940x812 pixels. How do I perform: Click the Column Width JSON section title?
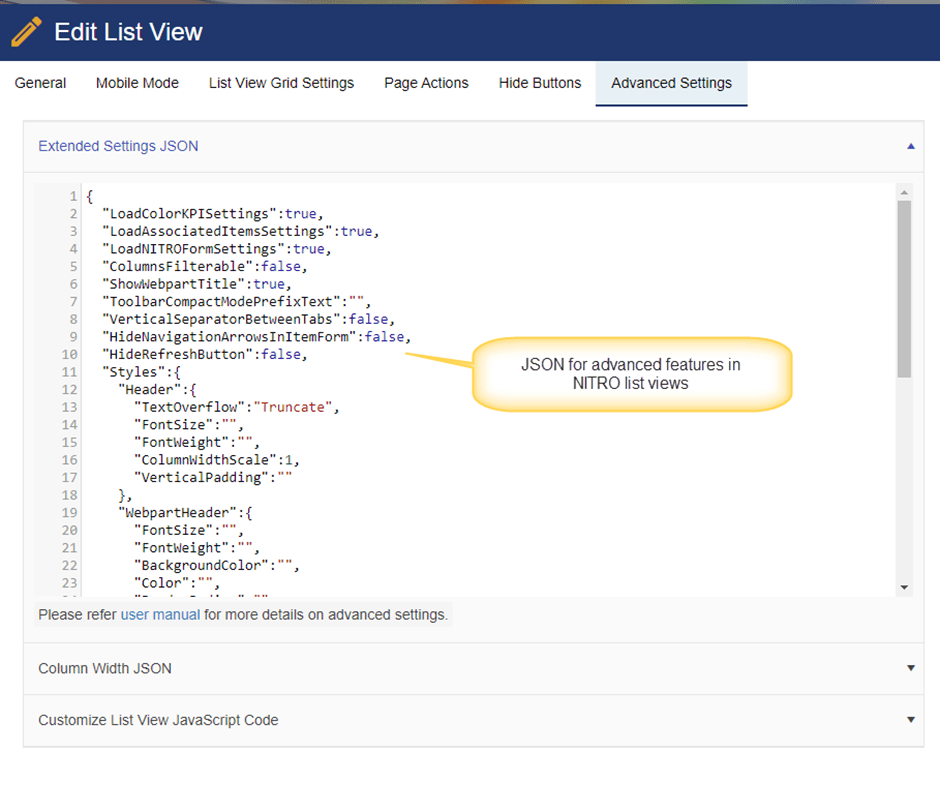[x=105, y=668]
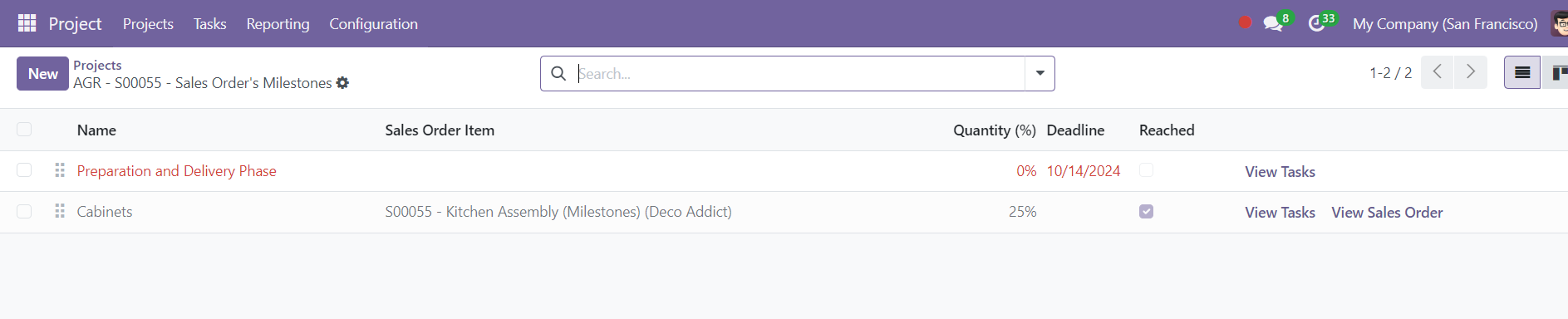Uncheck the Reached checkbox for Cabinets
The width and height of the screenshot is (1568, 319).
point(1146,212)
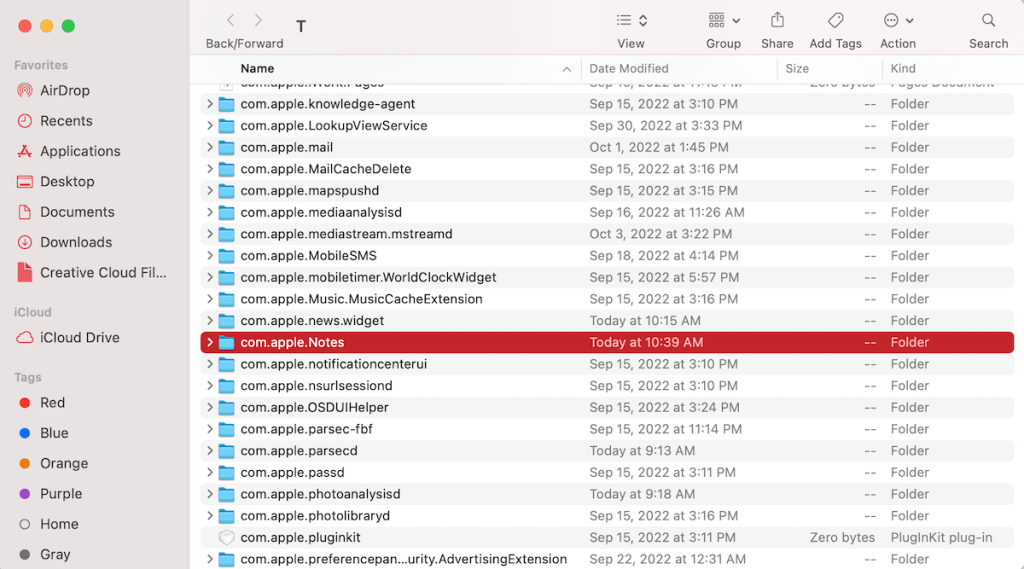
_____
WORK ITEM:
Without the pictures, repeat the listing word for word.

ANSWER:
940x812 pixels. How do I perform: Click the Column Width JSON section title?
[x=105, y=668]
Uncheck the Reached checkbox for Cabinets
The width and height of the screenshot is (1568, 319).
point(1146,212)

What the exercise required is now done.